Records of locating words and elements
···

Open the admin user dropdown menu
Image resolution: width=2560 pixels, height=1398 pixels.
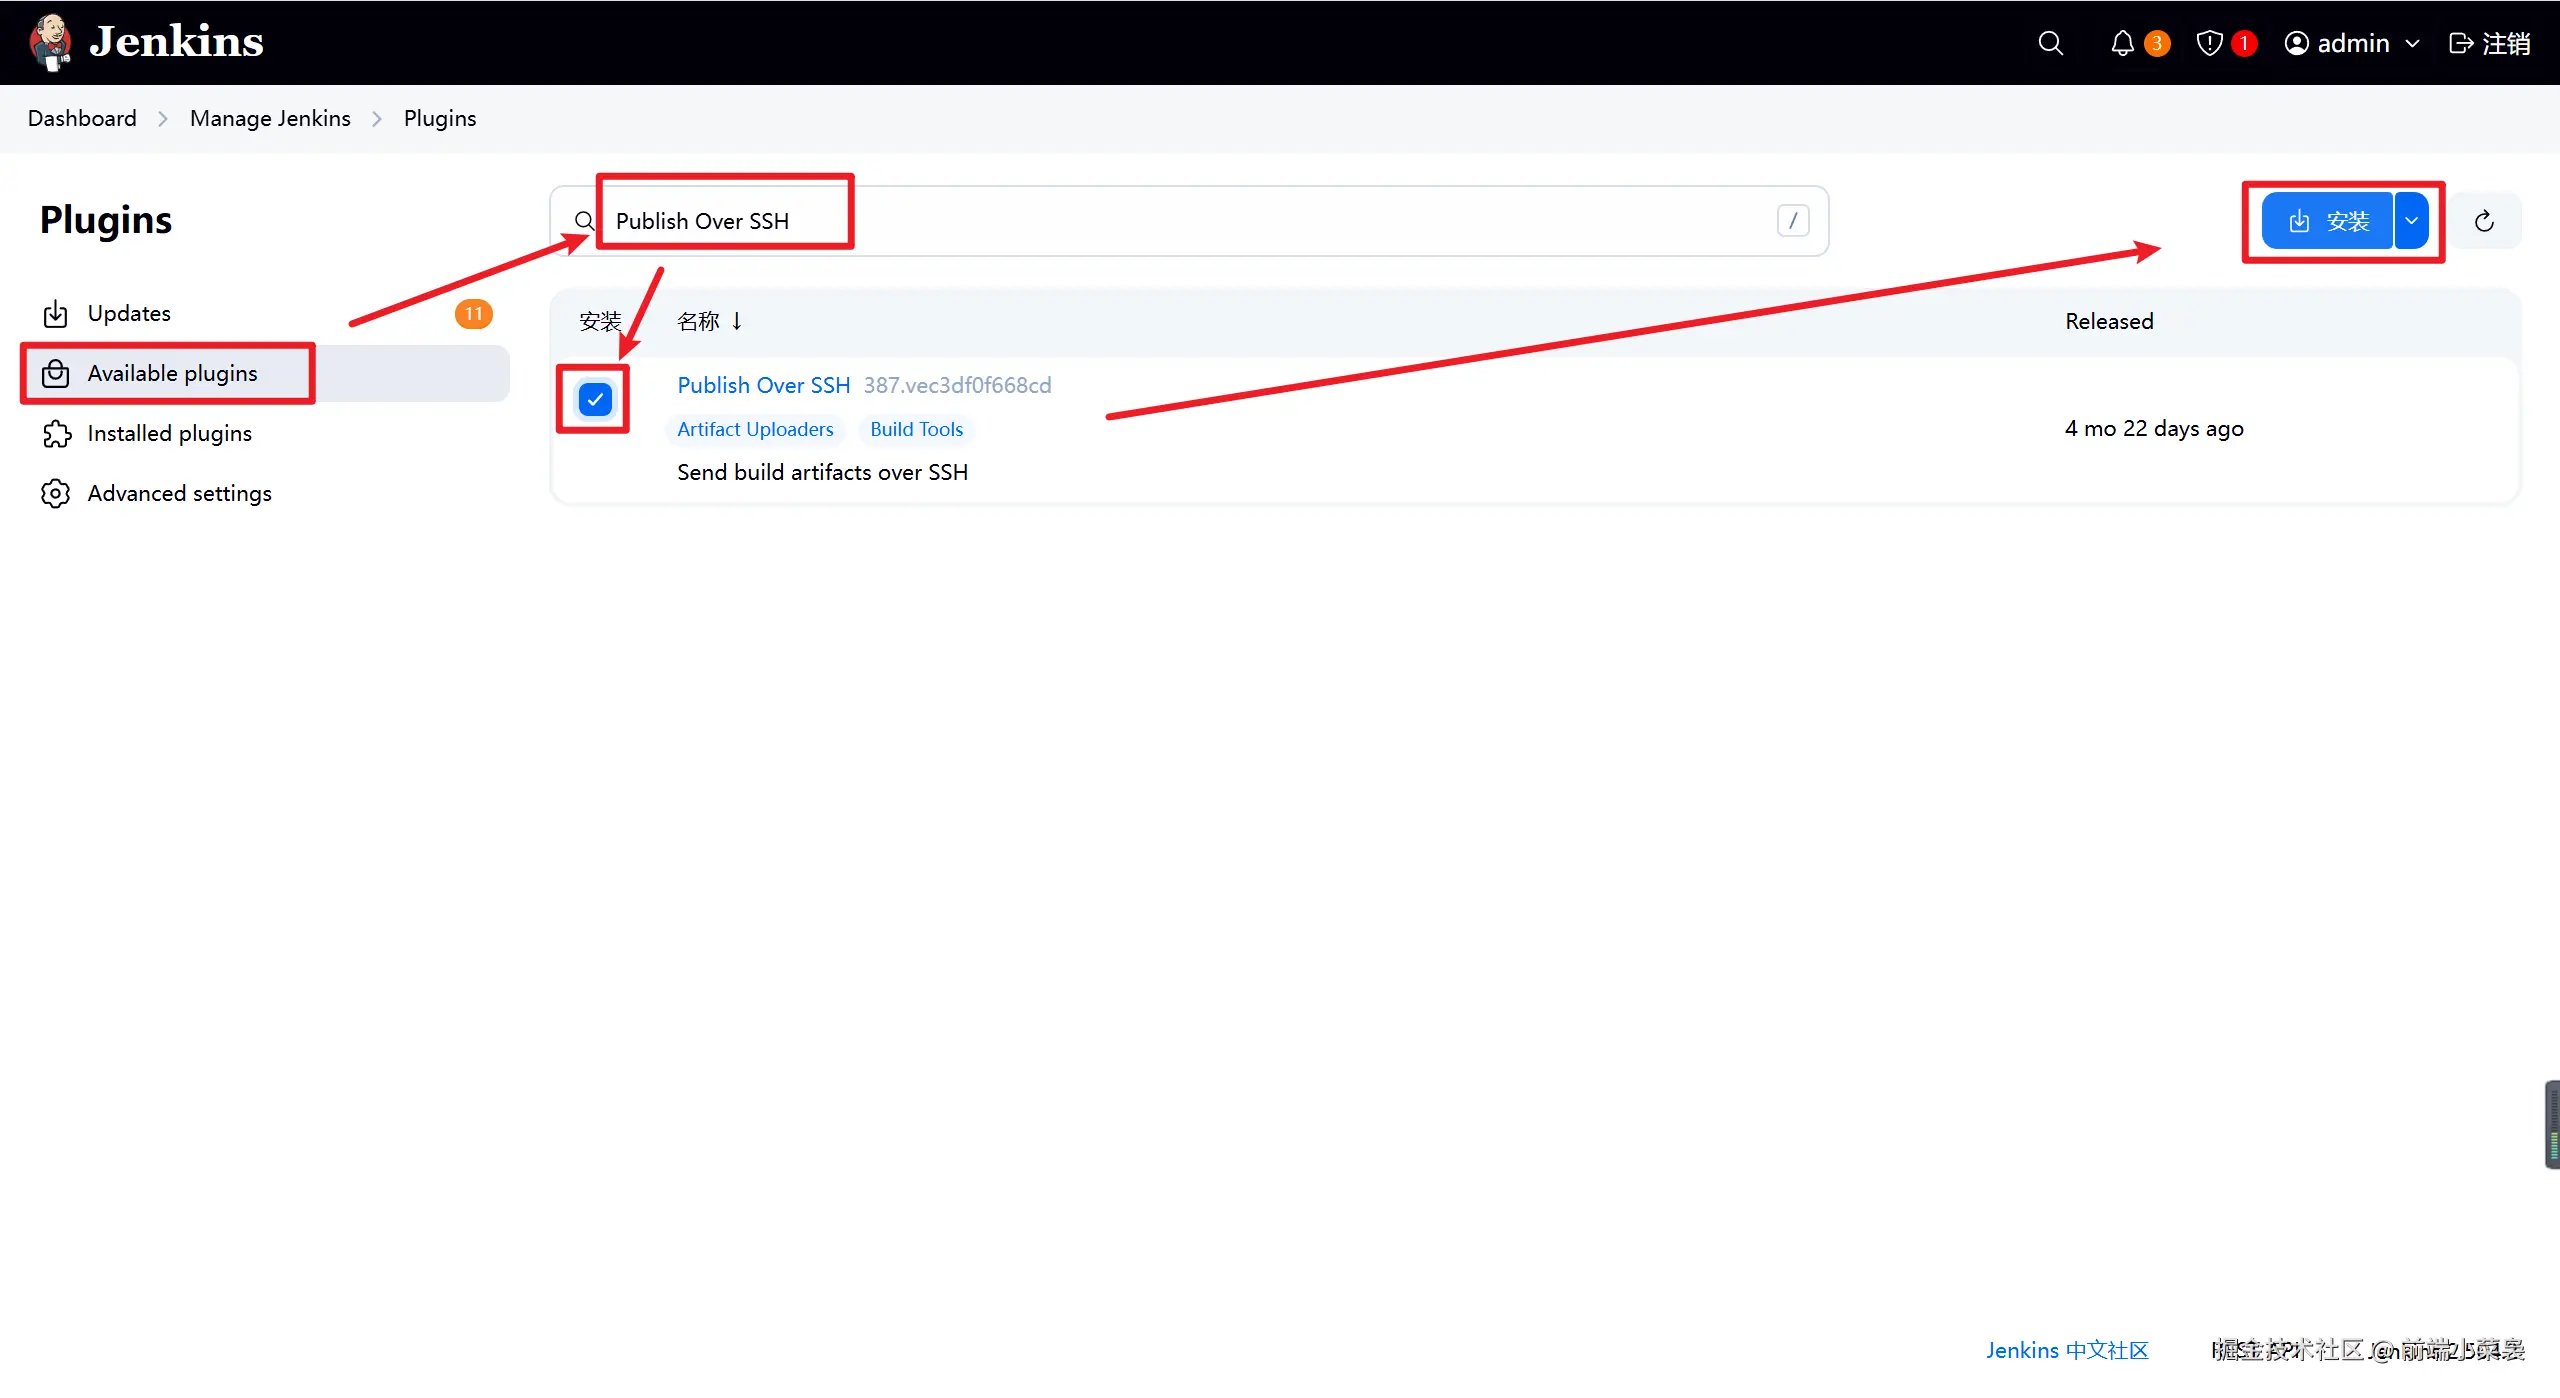pos(2350,43)
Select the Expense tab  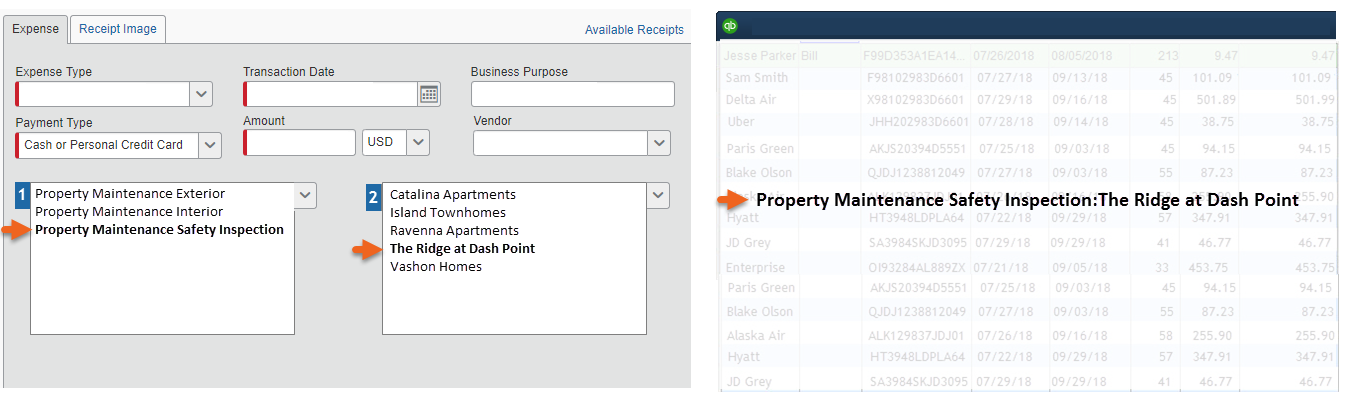(35, 29)
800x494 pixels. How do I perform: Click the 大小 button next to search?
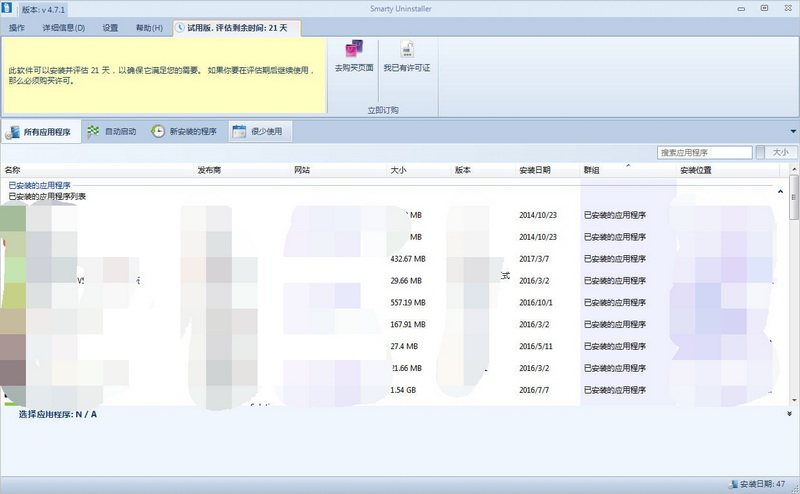(x=781, y=152)
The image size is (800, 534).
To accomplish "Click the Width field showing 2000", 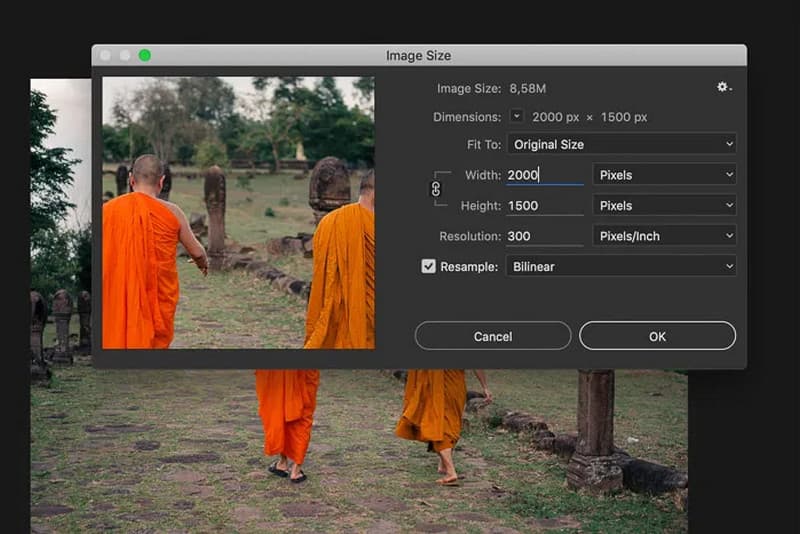I will click(544, 175).
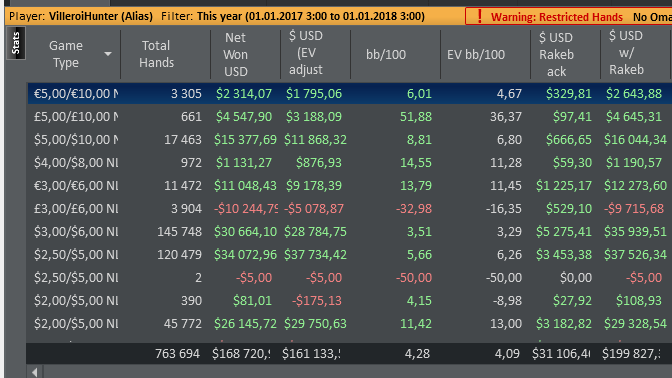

···

_PROBLEM DESCRIPTION:_ Return every line of the entries above that contains the string "pixels".

_CORRECT ANSWER:_
Image resolution: width=2560 pixels, height=1398 pixels.
800x494 pixels. How do I perform: Click the 大小 button next to search?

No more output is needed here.